A notch filter is a system with transfer function
$$H(s) = \frac{s^2 + \omega_0^2}{s^2+ 2\omega_0\cos(\theta)s + \omega_0^2}$$
In "math form", this transfer function can be written as
$$ H(s) = \frac{s^2 + b_0}{s^2+ a_1s + a_0} \tag1$$
To implement such a transfer function, a Twin-T circuit can be used.
simulate this circuit– Schematic created using CircuitLab
If one tries to write up node equations for \$V_a, V_b, V_c\$ and solving to find the transfer function you get coefficients with far too many terms, making it impossible to analyze. To simplify this, we usually set all component values equal \$R_1 = R_2 = R_3 = R\$ and \$C_1 = C_2 = C_3 = C \$. Doing this and solving the node equations yields this transfer function
$$H(s) = \frac{s^2 + \frac{1}{RC}s + \left(\frac{1}{RC} \right)^2}{s^2 + \frac{4-3\alpha}{RC}s + \left(\frac{1}{RC} \right)^2}$$
where \$\alpha\$ is the potentiometer wiper position. In "math form", the transfer function is written as$$ H(s) = \frac{s^2 + b_1s + b_0}{s^2+ a_1s + a_0} \tag2$$
As one can see, equation (2) does not have the same form as equation (1), because the term \$\frac{1}{RC}s\$ is present in the numerator.
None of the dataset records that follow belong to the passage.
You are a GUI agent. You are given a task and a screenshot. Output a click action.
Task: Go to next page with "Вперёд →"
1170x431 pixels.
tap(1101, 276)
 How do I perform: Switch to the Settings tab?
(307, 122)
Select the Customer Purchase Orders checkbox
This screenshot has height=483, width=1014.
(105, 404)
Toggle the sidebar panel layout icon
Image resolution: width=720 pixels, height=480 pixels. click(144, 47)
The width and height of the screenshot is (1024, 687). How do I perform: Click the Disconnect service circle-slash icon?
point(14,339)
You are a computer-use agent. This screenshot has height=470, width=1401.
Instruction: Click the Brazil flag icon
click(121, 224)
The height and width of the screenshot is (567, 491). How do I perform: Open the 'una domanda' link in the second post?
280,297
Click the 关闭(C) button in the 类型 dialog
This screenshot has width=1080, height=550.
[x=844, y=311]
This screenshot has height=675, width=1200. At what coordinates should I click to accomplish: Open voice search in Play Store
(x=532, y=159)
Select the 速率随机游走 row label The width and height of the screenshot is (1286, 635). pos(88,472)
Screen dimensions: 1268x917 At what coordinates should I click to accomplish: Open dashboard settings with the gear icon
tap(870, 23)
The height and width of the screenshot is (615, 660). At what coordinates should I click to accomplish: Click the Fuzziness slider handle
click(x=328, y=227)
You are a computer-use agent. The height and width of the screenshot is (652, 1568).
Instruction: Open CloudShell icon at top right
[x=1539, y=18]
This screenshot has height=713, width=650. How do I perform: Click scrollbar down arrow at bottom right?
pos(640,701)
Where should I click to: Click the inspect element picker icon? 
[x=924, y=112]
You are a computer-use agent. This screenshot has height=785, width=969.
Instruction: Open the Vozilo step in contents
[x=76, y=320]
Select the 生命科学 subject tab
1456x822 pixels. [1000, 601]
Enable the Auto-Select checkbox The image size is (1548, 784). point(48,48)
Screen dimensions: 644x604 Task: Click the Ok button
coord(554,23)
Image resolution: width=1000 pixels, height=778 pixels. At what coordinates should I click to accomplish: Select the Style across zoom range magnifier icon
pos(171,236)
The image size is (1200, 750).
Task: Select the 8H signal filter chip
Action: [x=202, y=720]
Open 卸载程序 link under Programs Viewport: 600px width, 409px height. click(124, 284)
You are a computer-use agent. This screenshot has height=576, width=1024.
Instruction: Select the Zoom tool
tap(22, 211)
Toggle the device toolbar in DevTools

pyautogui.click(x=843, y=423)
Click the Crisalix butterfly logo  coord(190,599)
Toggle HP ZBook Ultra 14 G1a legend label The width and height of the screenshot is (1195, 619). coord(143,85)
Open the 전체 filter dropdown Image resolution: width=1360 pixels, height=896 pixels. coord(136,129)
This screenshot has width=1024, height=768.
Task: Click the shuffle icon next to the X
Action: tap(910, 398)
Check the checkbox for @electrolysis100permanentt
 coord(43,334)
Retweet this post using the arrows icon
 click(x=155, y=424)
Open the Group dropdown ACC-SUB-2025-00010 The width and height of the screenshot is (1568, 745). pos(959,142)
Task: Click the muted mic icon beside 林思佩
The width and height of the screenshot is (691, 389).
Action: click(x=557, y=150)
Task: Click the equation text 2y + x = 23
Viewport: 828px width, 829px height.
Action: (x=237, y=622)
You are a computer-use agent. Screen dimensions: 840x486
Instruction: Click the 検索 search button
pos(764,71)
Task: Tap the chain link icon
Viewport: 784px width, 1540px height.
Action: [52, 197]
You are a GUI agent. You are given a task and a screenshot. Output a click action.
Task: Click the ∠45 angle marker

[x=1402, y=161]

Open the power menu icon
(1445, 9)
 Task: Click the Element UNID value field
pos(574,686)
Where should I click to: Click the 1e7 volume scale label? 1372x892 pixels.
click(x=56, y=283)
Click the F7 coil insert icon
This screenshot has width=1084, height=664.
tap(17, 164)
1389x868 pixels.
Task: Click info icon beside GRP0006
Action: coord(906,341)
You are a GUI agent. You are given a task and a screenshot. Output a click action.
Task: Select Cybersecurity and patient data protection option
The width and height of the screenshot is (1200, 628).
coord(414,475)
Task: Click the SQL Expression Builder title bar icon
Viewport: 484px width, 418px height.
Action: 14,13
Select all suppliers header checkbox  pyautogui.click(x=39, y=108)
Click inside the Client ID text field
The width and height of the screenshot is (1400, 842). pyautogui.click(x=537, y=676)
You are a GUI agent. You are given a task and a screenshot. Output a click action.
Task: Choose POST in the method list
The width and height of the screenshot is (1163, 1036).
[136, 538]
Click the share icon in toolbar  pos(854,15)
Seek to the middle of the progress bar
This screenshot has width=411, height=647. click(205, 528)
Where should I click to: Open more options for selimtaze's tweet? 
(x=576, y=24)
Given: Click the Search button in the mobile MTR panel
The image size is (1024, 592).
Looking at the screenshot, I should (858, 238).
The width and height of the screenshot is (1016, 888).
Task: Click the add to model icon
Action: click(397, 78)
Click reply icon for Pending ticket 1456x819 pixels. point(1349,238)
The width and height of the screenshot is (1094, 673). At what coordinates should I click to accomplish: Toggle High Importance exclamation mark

However, if I instead set the component values to \$R_1 = R_2 = 2R_3 = R\$ and \$C_1 = C_2 = C_3/2 = C \$ then the transfer function becomes
$$H(s) = \frac{s^2 +\left(\frac{1}{RC} \right)^2}{s^2 + \frac{4-4\alpha}{RC}s + \left(\frac{1}{RC} \right)^2} \tag3 $$
which in "math form" is written as \$H(s) = \frac{s^2 + b_0}{s^2+ a_1s + a_0}\$ which does match the form in (1).
My question is: How does one obtain the insight to set \$R_3 = \frac{1}{2}R \$ and \$C_3 = 2C \$? Like what argument does one have (other than blind trial and error) to set the component values like this?